▶ [ARTICLE]
****************

The radio has a USB-C connector and plugs into the Raspberry Pi's USB host port. For my build I am using a short right-angle USB-C to right-angle micro-USB cable. A USB hub with a micro-USB plug can also be used to add more devices to the host. Power is generally only limited to what the total input can provide as the power traces are bridged directly on the Raspberry Pi Zero.
If you are using a standard Raspberry Pi with USB-A ports, use a standard USB-A to USB-C cable to connect to the radio.
Any LoRA / MeshCore / Meshtastic radio with USB support will work for this project. A Heltec V3 ESP32 just happened to be the radio I had available for this project.
In my build, I am re-using a previous project where the radio already had sensors and GPS connected, but sadly those sensors are nonfunctional with MeshCore.
Before deploying the radio in this project, plug it into a desktop to flash MeshCore and configure as desired. It should be a companion USB firmware so it can enable the USB interface. Ensure to set an appropriate device name and region settings so it uses the right frequency for your country.

****************

▶ [PROBLEM TO WORK ON]
Pick up the write-up on connecting a MeshCore radio to a Raspberry Pi after its final sentence, and continue it in the same manner.

▶ [INFORMATION PROVIDED]
****************

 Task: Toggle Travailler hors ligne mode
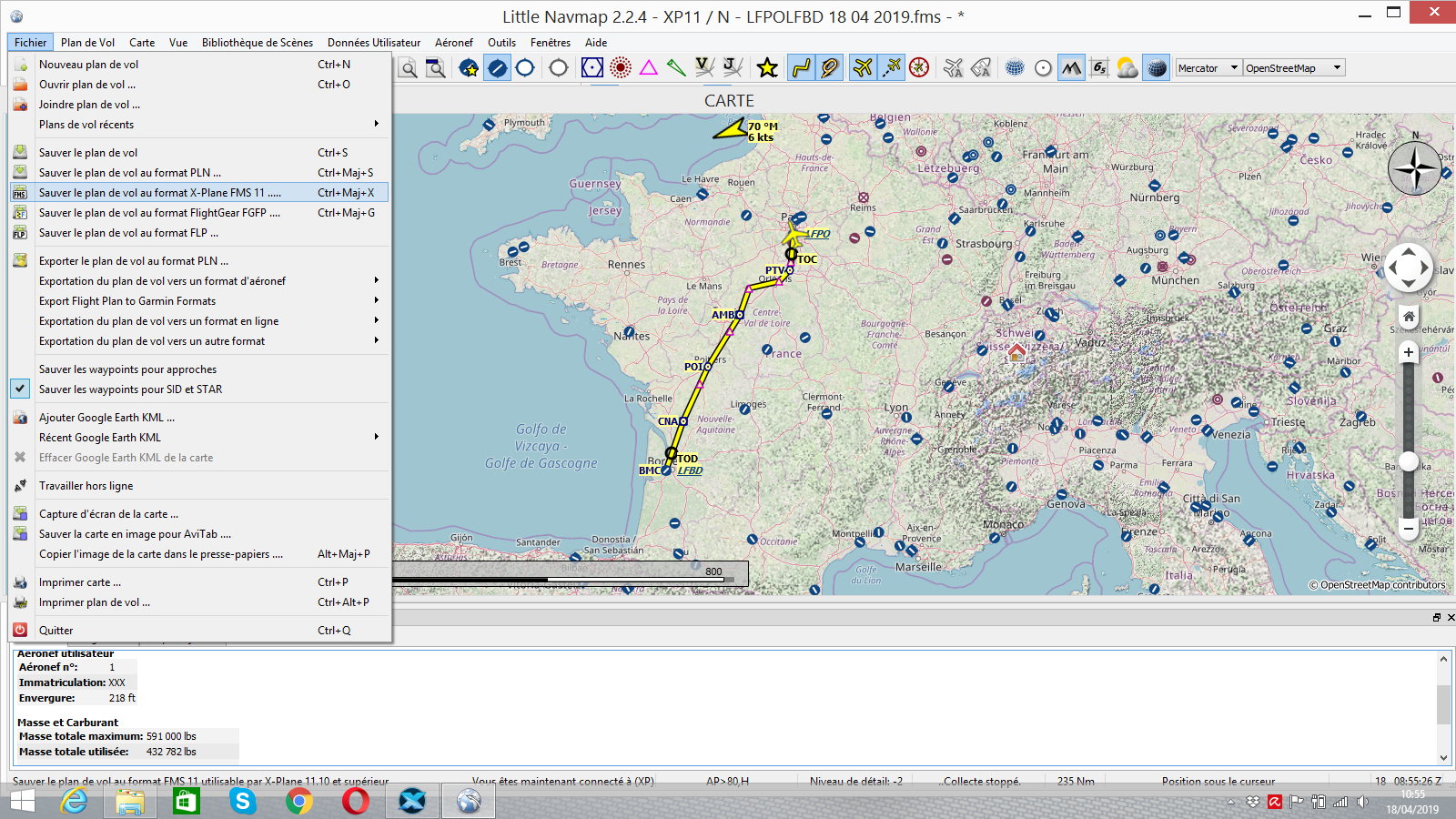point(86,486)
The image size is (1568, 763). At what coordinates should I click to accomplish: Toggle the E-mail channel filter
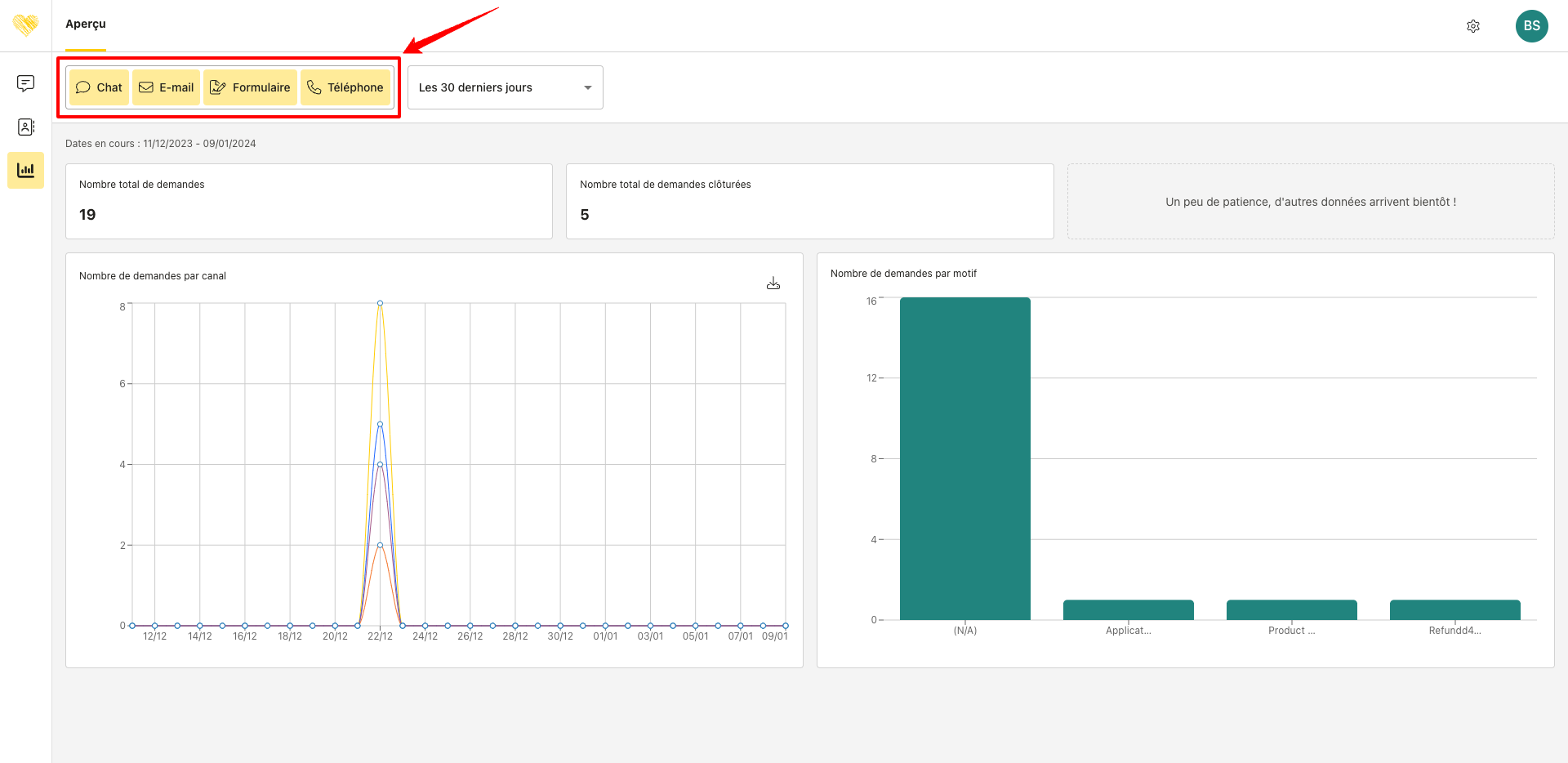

****************

▶ [TASK OUTPUT]
Install Raspbian OS on a micro-SD card to prepare the Raspberry Pi. For this project I highly recommend the "minimal" version as it does not provide a desktop. Since the Zero only has 512MB of system memory, a full desktop would be too heavy for the device, (plus it would be a waste as there is no monitor connected!)
For initial configuration, use a mini-HDMI to HDMI cable to connect the Pi Zero to a screen and connect a keyboard to the host USB port. This is unfortunately needed with newer versions of Raspbian as it does not set up a default user and prompts on initial start-up.
Once the Raspberry pi is running and an account is created, enable SSH and configure wireless so you can access the device over Wifi. Once done, you can ditch the screen and keyboard.
Run raspi-config to enable the SPI and I2C interfaces on the SOC.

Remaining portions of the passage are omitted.